Exercise goal
Print the lines of the data from the one containing "Click CONFIRMED badge on the 11:00 row" up to and including the one containing "coord(200,219)", with no change to them. Leave out the pictures.

Entries on where items appear

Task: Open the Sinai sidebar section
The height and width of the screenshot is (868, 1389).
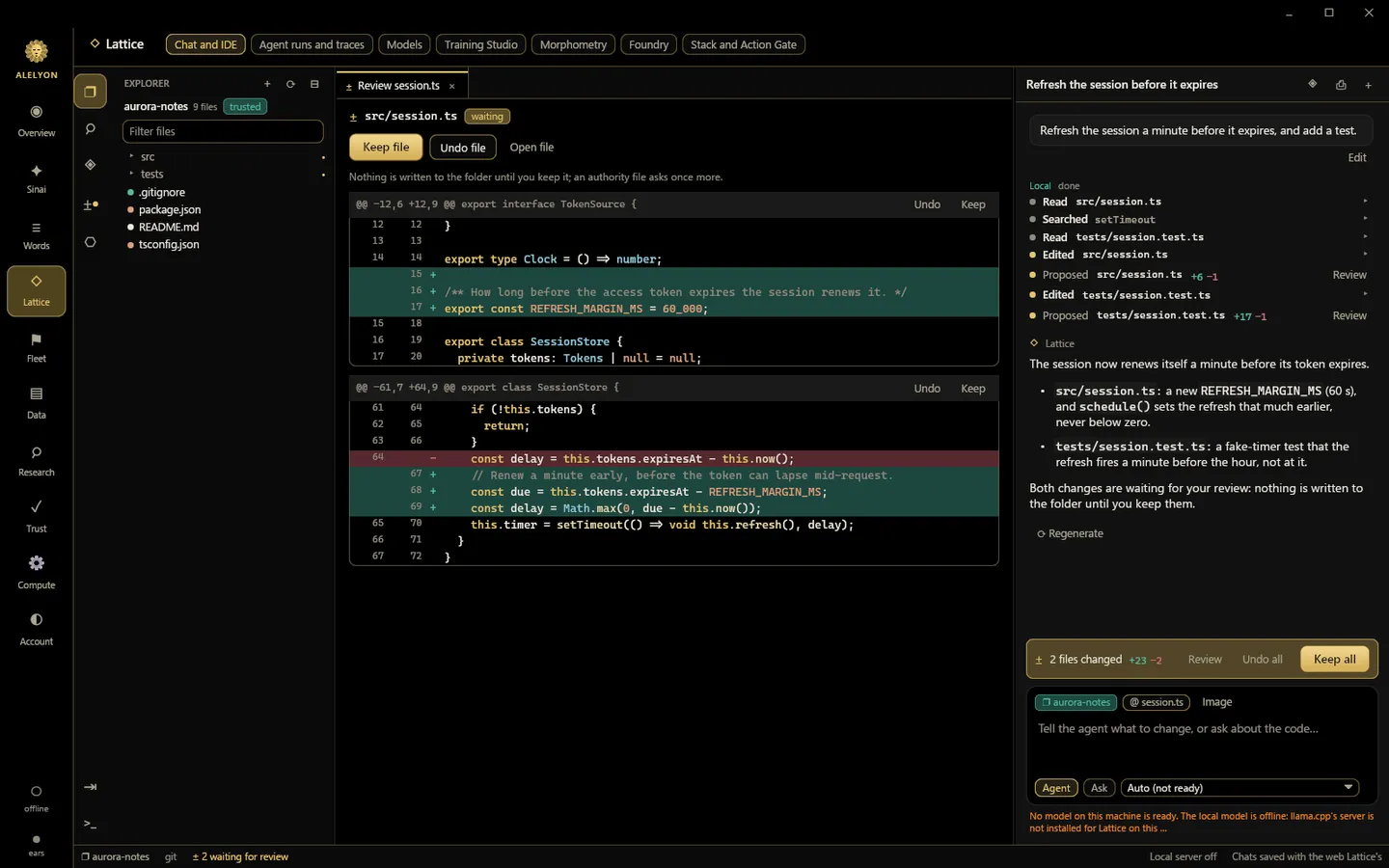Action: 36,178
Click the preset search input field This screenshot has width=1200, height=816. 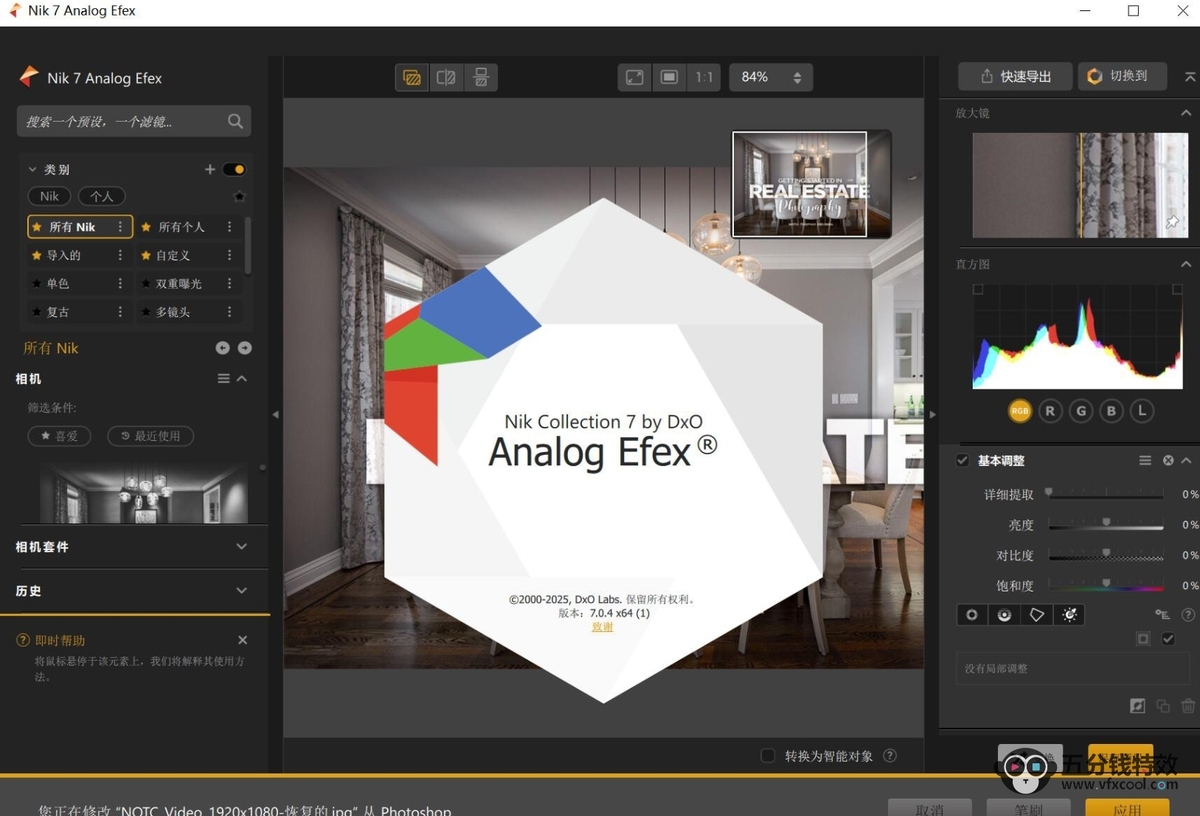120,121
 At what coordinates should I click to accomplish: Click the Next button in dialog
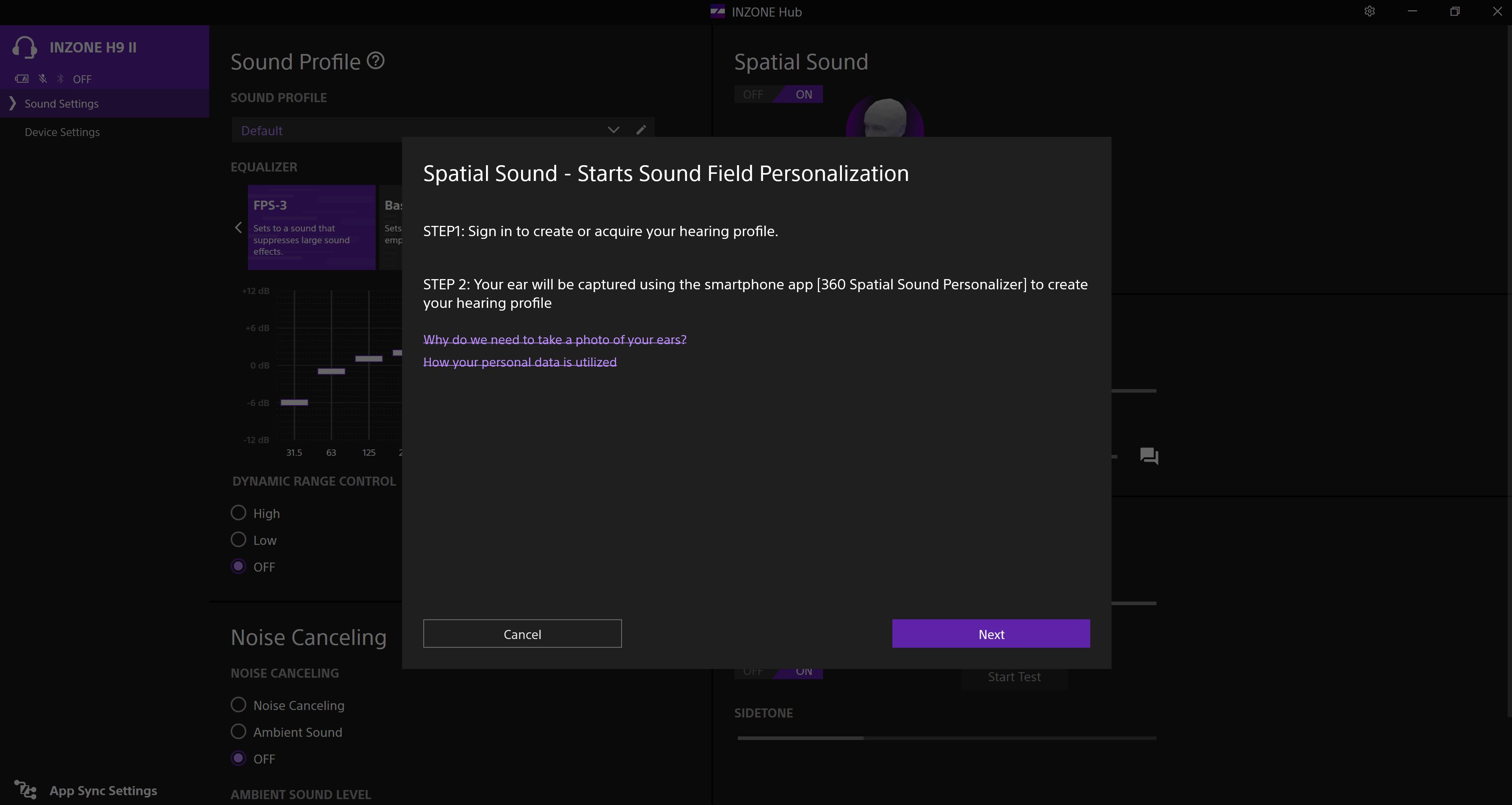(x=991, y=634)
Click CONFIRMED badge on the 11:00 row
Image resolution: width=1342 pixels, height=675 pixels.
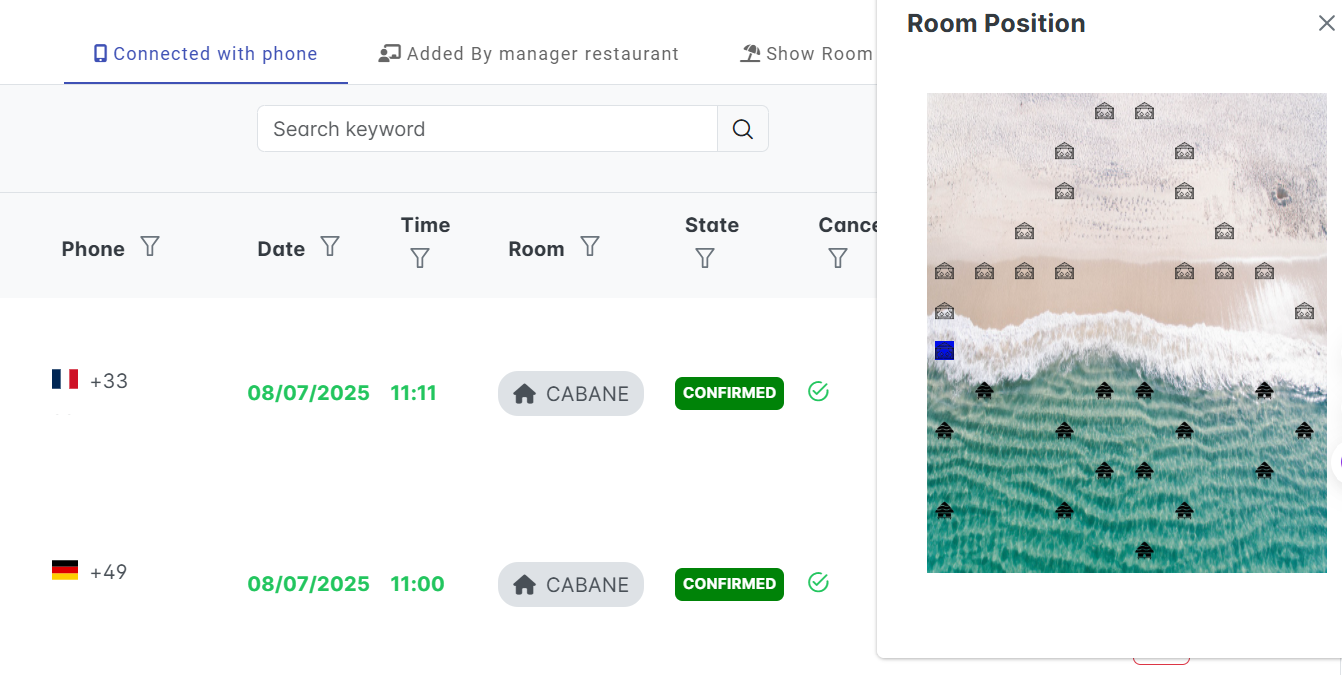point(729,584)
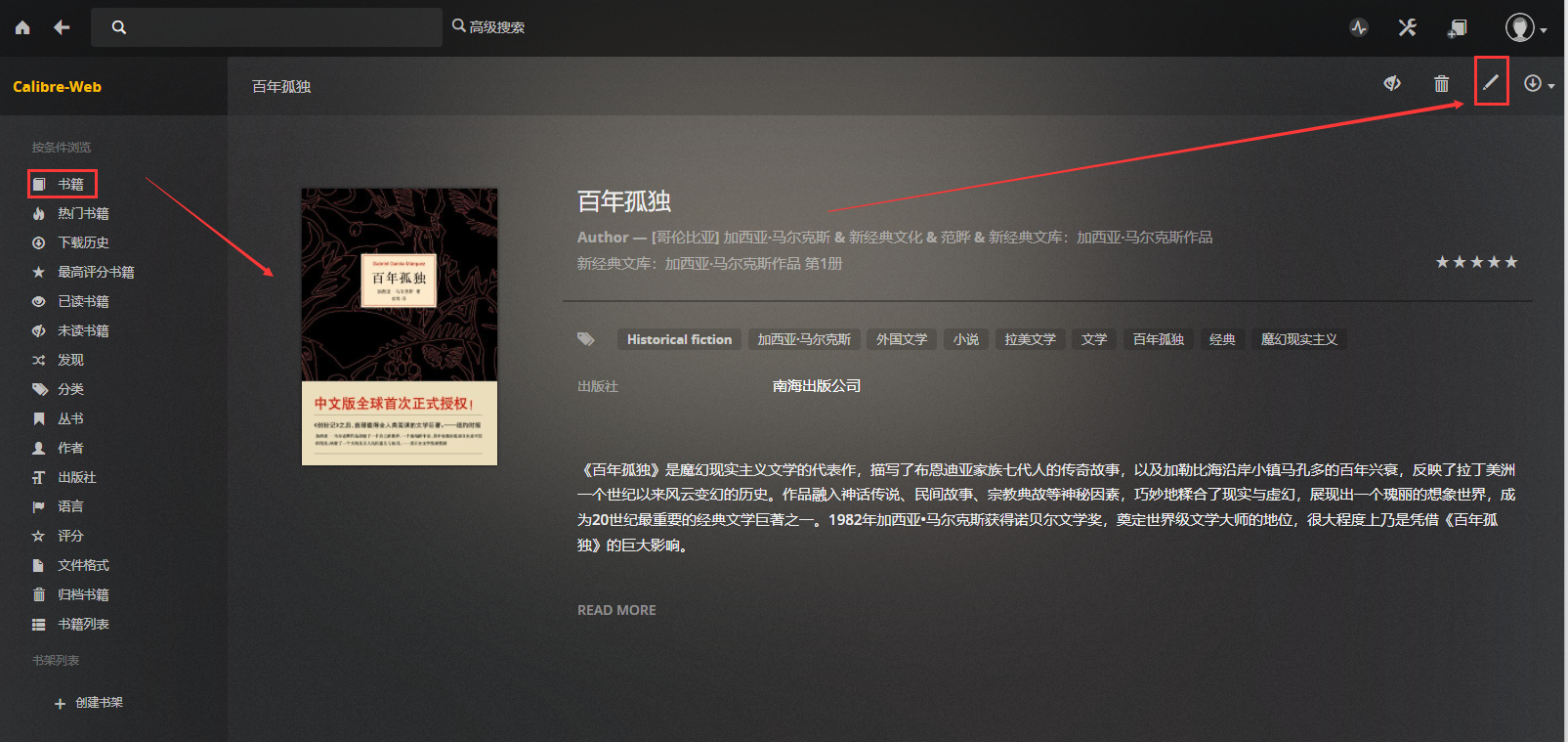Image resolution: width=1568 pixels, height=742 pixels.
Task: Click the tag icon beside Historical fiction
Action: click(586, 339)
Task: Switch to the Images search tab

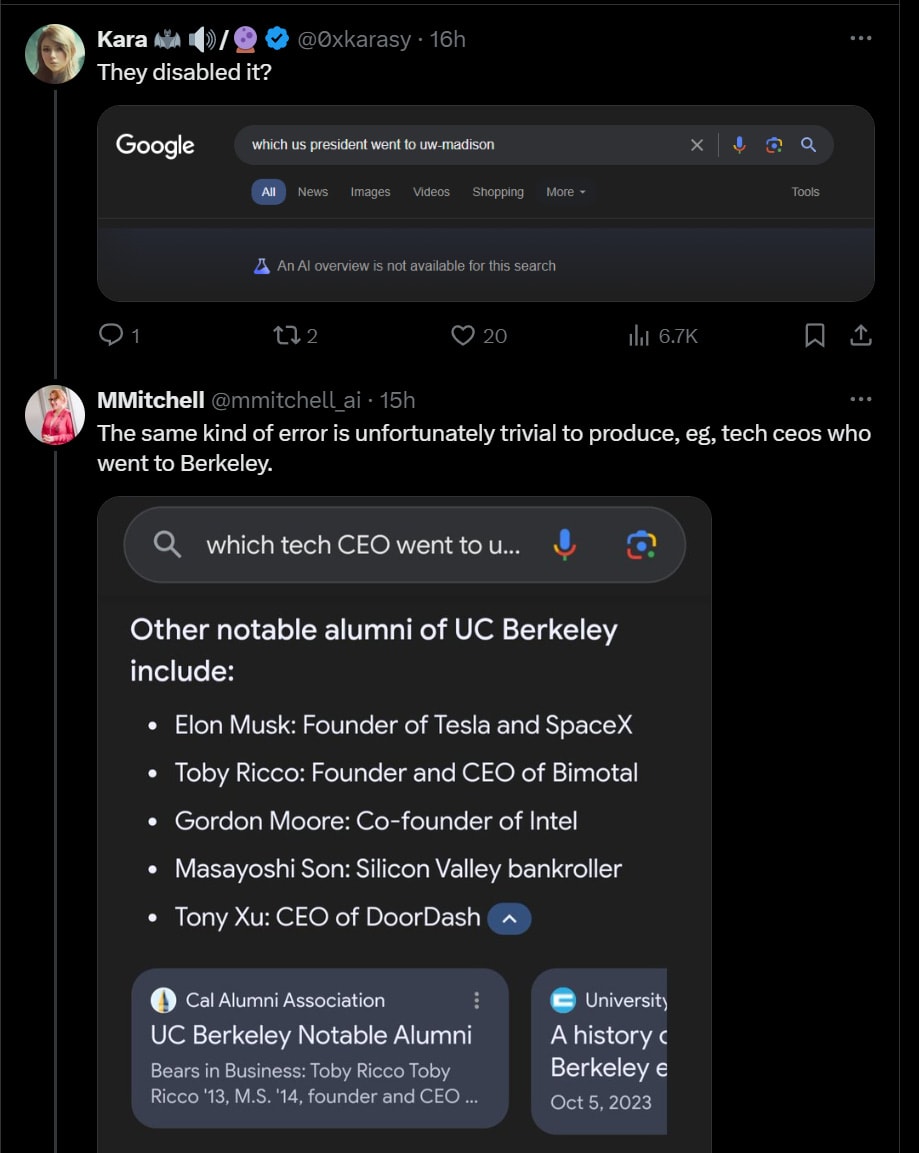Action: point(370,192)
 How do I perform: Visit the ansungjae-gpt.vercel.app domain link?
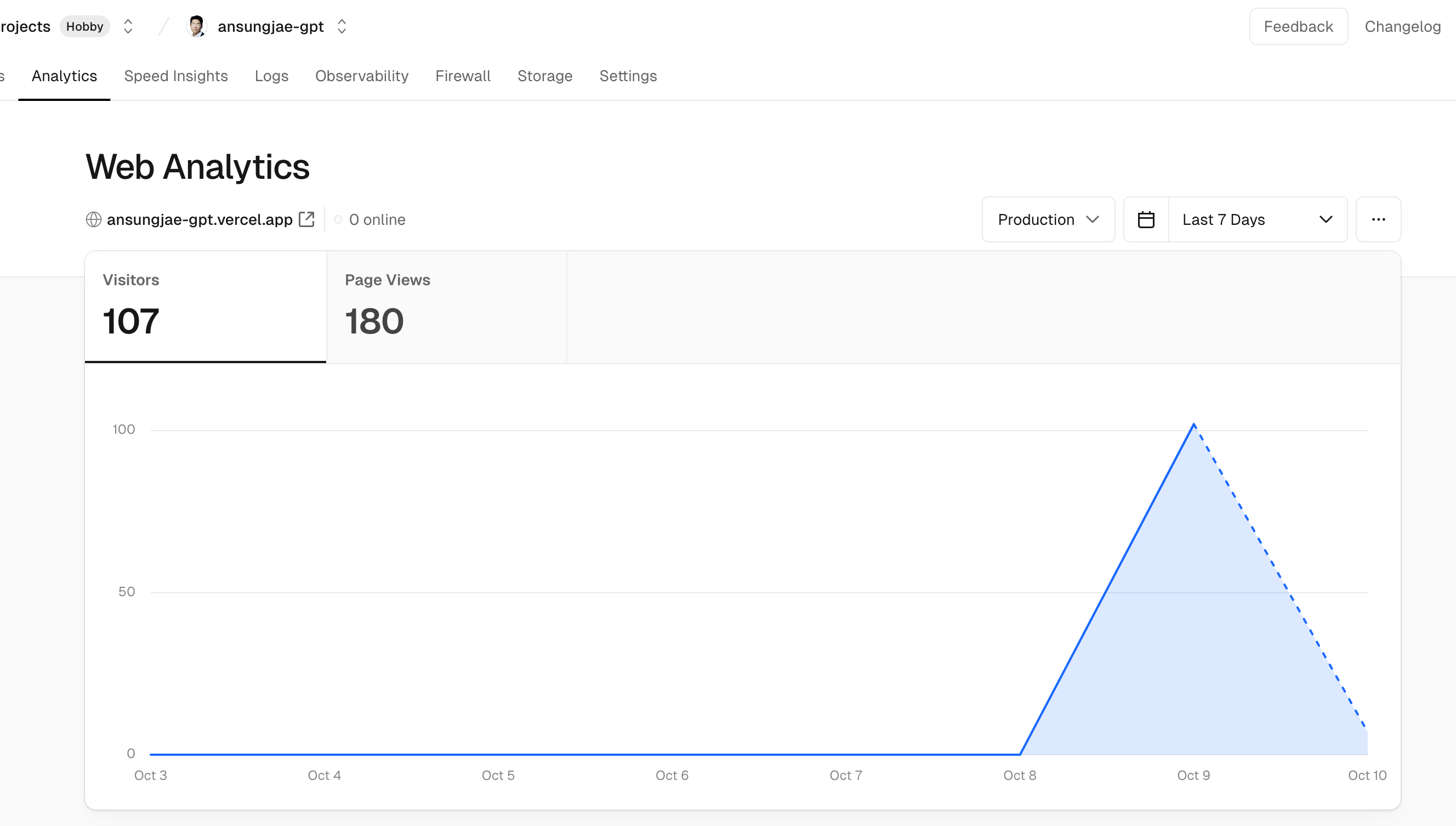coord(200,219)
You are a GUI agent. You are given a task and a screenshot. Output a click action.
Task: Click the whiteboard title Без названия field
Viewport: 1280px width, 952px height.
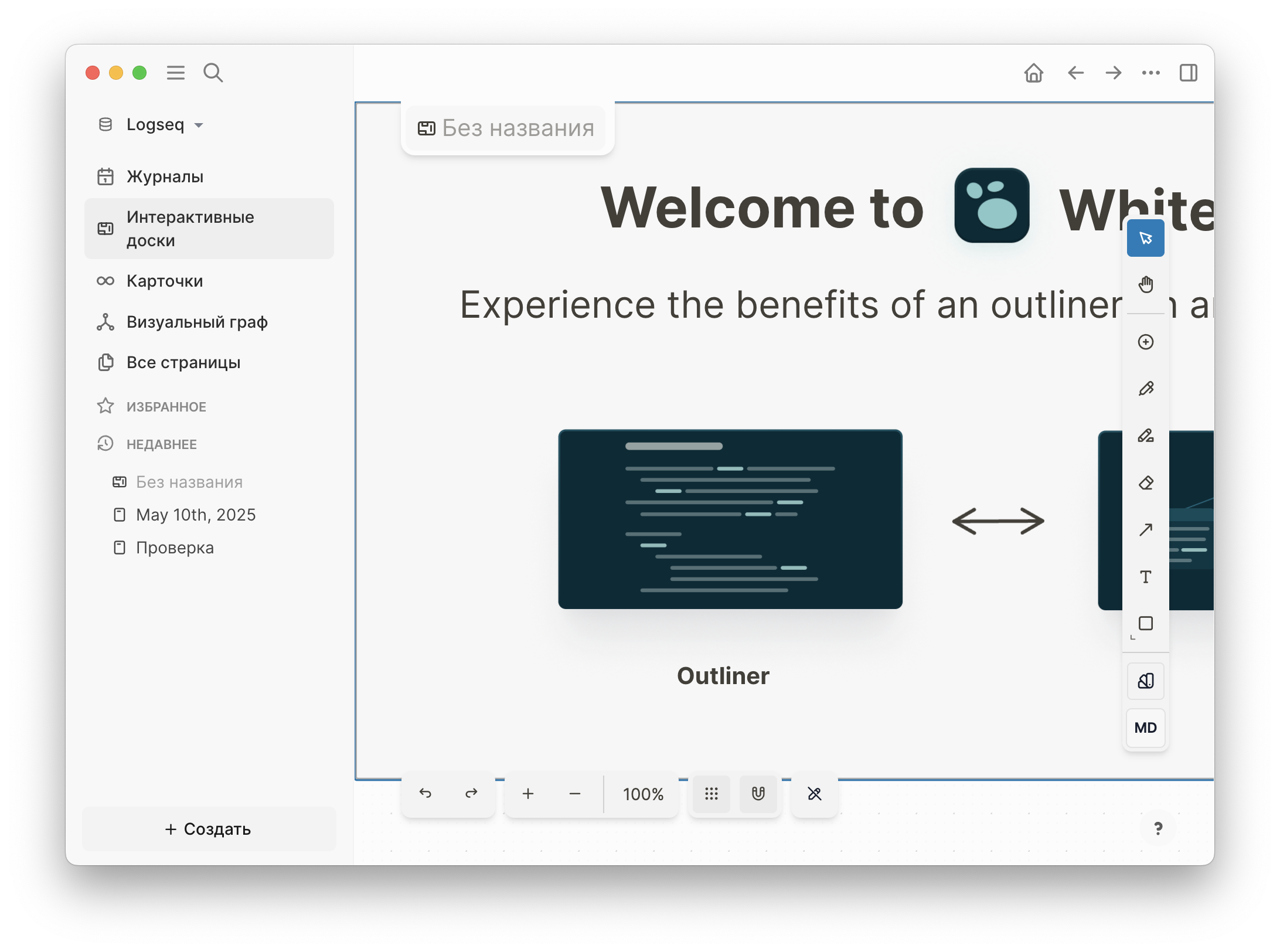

Task answer
Click CONFIRMED badge on the 11:00 row
Image resolution: width=1342 pixels, height=675 pixels.
point(729,584)
Image resolution: width=1568 pixels, height=742 pixels.
Task: Click the tag icon beside Historical fiction
Action: click(586, 339)
Task: Switch to the Images search tab

Action: point(370,192)
 How do I perform: Visit the ansungjae-gpt.vercel.app domain link?
coord(200,219)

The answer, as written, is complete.